Aim of the task ▸ The lines from the one holding "Click the New Task button" to the end of the records below, exactly as written, are the only thing to return.

Saved data entries ▸
━━━━━━━━━━━━━━━━━━━━

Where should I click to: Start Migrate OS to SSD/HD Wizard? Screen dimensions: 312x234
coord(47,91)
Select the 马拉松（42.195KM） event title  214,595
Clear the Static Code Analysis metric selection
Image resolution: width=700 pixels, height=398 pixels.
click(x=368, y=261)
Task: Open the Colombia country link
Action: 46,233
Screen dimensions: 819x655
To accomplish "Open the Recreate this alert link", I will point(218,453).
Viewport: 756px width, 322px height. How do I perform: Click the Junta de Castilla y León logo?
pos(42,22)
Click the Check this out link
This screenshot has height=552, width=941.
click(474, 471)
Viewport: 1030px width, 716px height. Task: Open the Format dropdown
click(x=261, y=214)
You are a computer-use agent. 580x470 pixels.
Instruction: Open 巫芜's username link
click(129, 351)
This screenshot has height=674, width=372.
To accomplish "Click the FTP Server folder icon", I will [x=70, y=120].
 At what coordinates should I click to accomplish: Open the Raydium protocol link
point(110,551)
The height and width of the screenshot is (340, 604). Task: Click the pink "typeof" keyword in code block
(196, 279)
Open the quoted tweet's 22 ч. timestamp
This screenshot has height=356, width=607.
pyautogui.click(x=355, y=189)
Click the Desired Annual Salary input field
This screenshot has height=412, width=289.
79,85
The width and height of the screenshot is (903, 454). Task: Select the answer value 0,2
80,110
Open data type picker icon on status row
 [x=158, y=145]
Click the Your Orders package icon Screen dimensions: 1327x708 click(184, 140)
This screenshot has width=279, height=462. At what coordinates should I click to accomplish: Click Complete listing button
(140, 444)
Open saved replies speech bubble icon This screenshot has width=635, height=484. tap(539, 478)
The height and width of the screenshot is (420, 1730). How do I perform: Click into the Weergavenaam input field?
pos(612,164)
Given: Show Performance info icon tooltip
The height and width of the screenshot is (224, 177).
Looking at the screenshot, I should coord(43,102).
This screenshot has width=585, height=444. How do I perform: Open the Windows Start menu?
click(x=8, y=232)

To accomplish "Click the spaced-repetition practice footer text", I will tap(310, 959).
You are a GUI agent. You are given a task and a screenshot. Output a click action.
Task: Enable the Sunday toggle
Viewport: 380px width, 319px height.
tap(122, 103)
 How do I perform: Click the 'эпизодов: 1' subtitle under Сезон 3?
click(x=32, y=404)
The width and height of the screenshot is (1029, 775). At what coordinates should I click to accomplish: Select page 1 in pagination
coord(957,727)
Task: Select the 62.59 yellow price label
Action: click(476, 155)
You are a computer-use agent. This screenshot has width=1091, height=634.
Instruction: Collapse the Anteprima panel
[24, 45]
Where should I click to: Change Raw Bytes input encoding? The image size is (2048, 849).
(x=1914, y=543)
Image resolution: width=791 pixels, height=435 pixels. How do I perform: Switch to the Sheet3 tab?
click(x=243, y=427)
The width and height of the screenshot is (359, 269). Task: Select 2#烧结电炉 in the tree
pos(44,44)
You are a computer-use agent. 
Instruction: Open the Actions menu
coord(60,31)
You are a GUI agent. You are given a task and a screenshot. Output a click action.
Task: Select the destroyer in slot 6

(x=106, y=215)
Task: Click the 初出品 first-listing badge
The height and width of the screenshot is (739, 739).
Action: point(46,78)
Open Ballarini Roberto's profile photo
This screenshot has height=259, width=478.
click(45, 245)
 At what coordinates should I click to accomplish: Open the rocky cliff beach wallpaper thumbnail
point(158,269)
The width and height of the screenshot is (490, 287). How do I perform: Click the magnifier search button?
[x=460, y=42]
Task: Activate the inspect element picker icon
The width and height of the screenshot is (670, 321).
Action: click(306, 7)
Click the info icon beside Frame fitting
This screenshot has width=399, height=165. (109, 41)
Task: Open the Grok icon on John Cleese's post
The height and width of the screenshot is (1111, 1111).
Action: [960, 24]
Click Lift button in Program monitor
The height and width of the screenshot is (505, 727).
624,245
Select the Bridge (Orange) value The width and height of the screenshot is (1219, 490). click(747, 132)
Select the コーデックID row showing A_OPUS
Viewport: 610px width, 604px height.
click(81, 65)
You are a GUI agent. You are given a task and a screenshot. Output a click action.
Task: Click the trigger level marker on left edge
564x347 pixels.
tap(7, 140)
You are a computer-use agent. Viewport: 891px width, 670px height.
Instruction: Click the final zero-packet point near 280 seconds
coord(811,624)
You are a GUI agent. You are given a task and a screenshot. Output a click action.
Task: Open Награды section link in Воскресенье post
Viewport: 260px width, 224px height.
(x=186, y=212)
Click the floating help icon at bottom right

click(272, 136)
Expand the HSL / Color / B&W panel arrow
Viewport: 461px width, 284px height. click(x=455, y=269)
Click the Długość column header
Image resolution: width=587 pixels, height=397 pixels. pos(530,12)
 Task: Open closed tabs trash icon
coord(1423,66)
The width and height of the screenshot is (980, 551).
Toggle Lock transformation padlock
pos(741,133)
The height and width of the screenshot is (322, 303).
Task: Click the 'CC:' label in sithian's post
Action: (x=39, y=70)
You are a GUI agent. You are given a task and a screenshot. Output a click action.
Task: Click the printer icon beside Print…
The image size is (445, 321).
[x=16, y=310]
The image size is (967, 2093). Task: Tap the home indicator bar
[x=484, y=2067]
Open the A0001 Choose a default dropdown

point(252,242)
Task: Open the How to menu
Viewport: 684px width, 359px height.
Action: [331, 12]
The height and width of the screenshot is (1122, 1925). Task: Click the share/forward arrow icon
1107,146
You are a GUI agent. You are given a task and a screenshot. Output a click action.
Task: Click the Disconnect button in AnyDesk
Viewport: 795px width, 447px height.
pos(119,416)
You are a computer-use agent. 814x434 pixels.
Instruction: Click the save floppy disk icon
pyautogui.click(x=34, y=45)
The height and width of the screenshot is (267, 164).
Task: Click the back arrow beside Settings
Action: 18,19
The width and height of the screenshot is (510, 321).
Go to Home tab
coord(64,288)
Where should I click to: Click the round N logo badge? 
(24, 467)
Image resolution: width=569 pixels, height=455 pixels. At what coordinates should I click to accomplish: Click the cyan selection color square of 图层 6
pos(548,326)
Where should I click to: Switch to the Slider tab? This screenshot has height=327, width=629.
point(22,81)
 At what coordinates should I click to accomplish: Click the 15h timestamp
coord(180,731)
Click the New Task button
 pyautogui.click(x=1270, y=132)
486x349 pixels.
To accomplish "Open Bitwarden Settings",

━━━━━━━━━━━━━━━━━━━━

Response below ▸
Click the New Task button
 pyautogui.click(x=1270, y=132)
486x349 pixels.
To accomplish "Open Bitwarden Settings",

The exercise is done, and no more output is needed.